Boy, Snow, Bird by Helen Oyeyemi-  I am a sucker for Fairy Tales.  They cut through the bullshit and get right to the core of things.  Some people are good, some are evil, some beautiful people are clothed in the mask of beasts, dead people can talk to you through trees, and when you are nice to the world it will be nice to you back when you least expect it and most need it.  It's a brutal, but hopeful world where good triumphs in the end even if a few fingers or heels get cut off, or children are sold into indebted servitude, it will turn out right.  So when I heard that this latest novel by Helen Oyeyemi was a re-telling of the Snow White story which takes place in mid-twentieth century America?  I bit.  It digs deep into our feelings of race and beauty and what it means to be "good"?  Yes please.  One of the protagonists (in the role equivalent to the Evil Queen) is a Hitchcockian blonde?  All right already!!  And yet, in it's first fifteen pages as I lay drowsily in bed, it did not hook me.  And so, on the pile it goes, to sit until I have more resolve.





Not Without You by Harriet Evans-  A young woman in the forties becomes a major film star, and in the present day, a rising star who idolizes her begins to unravel the mysteries she left behind.  It's been likened to the films of Douglas Sirk in book form. 

A Stranger In A Strange Land, 1984, One Hundred Years Of Solitude, Slaughter-house Five, In Cold Blood-  These books I picked up in a surge of desire to read some of the great works that I've always wanted to dip my feet into and understand.  And yet, I haven't yet.  There's always something newer, and shiner, and less stalwart and true that attracts me before I truly give these a shot.  And yet, I own them, they sit in my home, so they are one step closer to being read by me.  Sometimes I wish you could soak books up like sunlight, just hold them close and absorb their wisdom.

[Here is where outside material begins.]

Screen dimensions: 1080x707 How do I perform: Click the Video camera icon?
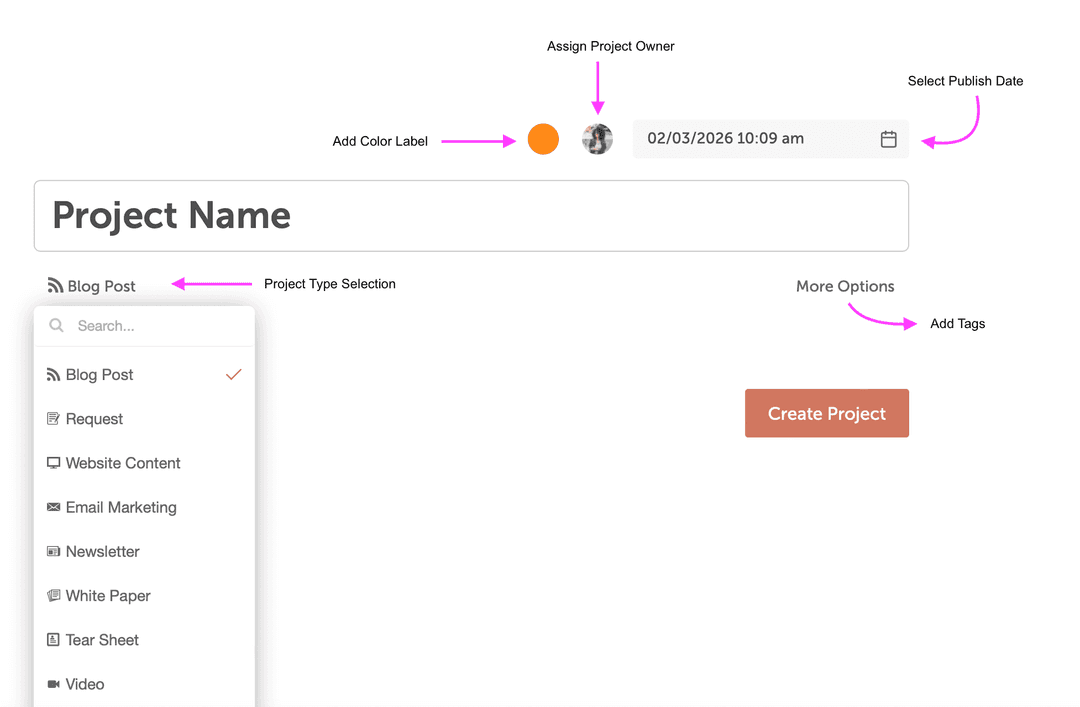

Dorothy Must Die by some chick I'll probably end up resenting-  How much easier it is to cannabilize on a masterpiece than to write one from scratch.  I say "cannibalize" because this writer literally takes the heroes of the story and turns them into villains.  Dorothy, the Tinman, The Scarecrow, The Cowardly Lion?  They turned out to be real assholes and are enslaving all of Oz.  Glinda?  Grade-A bitch.  Who's the true heroine?  The character this chick dreamt up using as a template the very heroine she shits upon in print.  And still, I have to give it a shot even though this has already been done to death and I wasn't too pleased with the results of previous efforts.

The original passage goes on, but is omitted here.